If reflection is detected, it generates and injects payloads, capturing and analyzing responses using LLMs. If a vulnerability is confirmed, findings are reported. This structured process helps automate security testing, enhancing efficiency in detecting web application vulnerabilities such as XSS.

Simple Pseudo Code Example

Let me show you a simple pseudo code of finding vulnerabilities after identifying the inputs:

function detect_reflected_xss(target_url, parameters):
    for each parameter in parameters:
        # Send benign probe
        response = send_request(target_url, parameter, "ABC")
        
        if "ABC" in response:
            # Parameter reflects input
            for each payload in xss_payloads:
                test_response = send_request(target_url, parameter, payload)
                
                # Use LLM to analyze response
                vulnerability = llm_analyze(test_response, payload)
                
                if vulnerability:
                    report_vulnerability(parameter, payload)
                    break

Let’s Dive In…

How does the LLM do it through text?

The agent is structured to have steps where it first identifies possible parameters, then iterates through payloads, sends each one, and then the LLM evaluates each response.
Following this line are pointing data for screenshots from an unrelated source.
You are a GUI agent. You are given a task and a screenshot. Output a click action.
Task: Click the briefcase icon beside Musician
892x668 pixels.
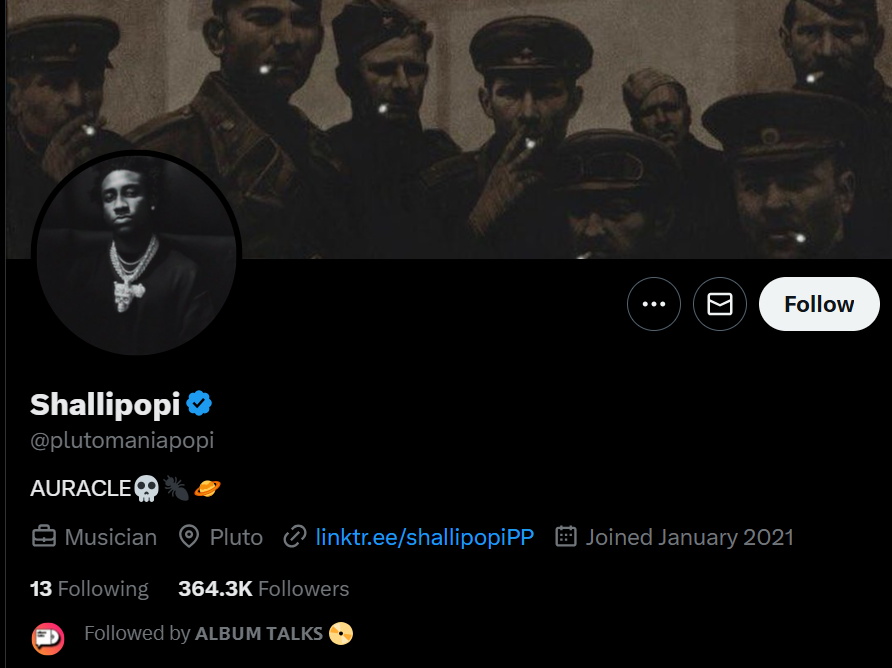click(x=44, y=537)
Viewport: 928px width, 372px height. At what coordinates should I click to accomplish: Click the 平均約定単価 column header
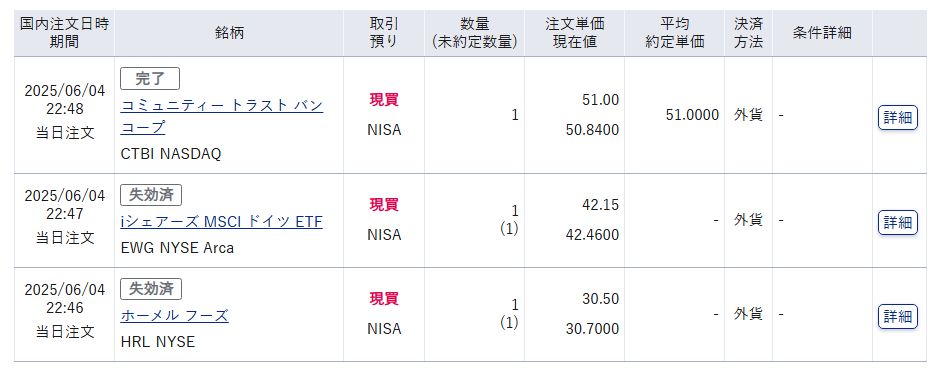click(675, 33)
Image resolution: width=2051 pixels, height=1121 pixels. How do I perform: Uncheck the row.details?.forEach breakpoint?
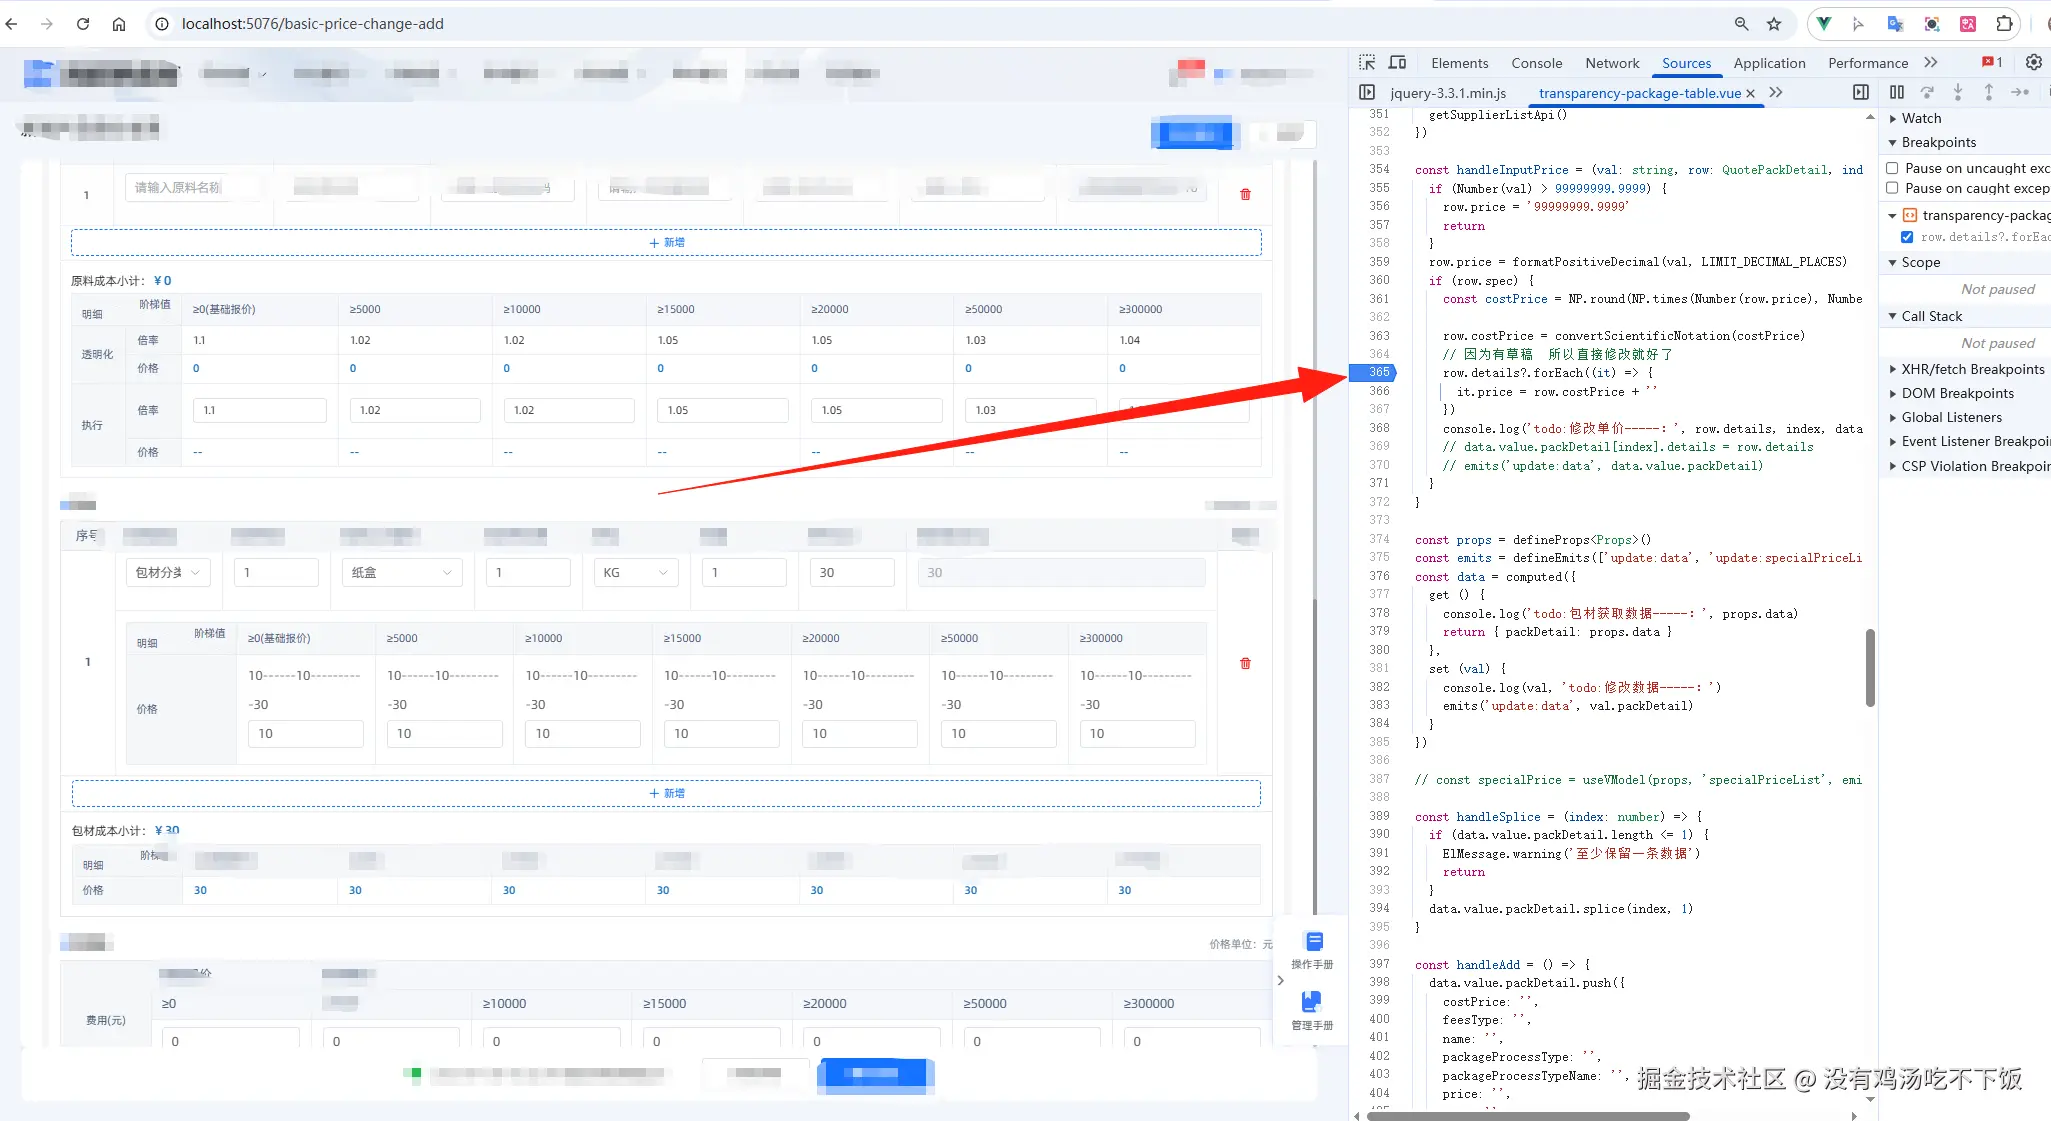tap(1907, 237)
The key is that the LLM isn’t executing code but guiding the process via text-based analysis.

So the LLM is the brain that tells the agent what to do next. The agent would be a program that uses the LLM’s outputs to perform actions like generating payloads, making HTTP requests, and analyzing responses.

How does the agent interact with the web app?

It needs to send HTTP requests, handle sessions, manage cookies, etc. The agent has a module for HTTP interaction, possibly using tools like curl or headless browsers, while the LLM handles the analysis parts.

Prompt Examples

Example prompts the LLM might process:

Prompt: "Analyze this HTTP response. Does it contain the unescaped payload '<script>alert(1)</script>'?"

Prompt: "Generate 5 XSS payloads suitable for testing a search parameter in an HTML context."

Prompt: "Based on the response containing '<script>alert(1)</script>' in the body without encoding, is this parameter vulnerable to XSS?"

Learn about Stored XSS and DOM-Based XSS attacks in my next blog.

Summary

What is Reflected XSS?

Reflected XSS is a type of Cross-Site Scripting attack where the malicious script is embedded into a URL or form input and is immediately “reflected” back in the server’s response — without ever being stored. This makes it temporary, but still highly dangerous.

It’s often exploited through:

  • Search bars
  • URL query parameters
  • Login error messages
  • Contact forms

When a user clicks a crafted malicious link or submits a form, the browser executes the attacker’s script, which may steal cookies, session tokens, or redirect users to phishing pages.

Using LLM Agents to Detect Reflected XSS

An LLM-powered agent simulates the role of a security researcher through a smart pipeline:

  1. Identifies user input points in forms or URLs.
  2. Generates test payloads like <script>alert(1)</script>.
  3. Sends HTTP requests with payloads.
  4. Analyzes server responses to check if payloads are reflected unescaped.
  5. Confirms vulnerability if the script appears or would execute in the browser.

By leveraging an LLM’s reasoning ability, this approach automates the logic, analysis, and decision-making process — making web vulnerability detection smarter and faster.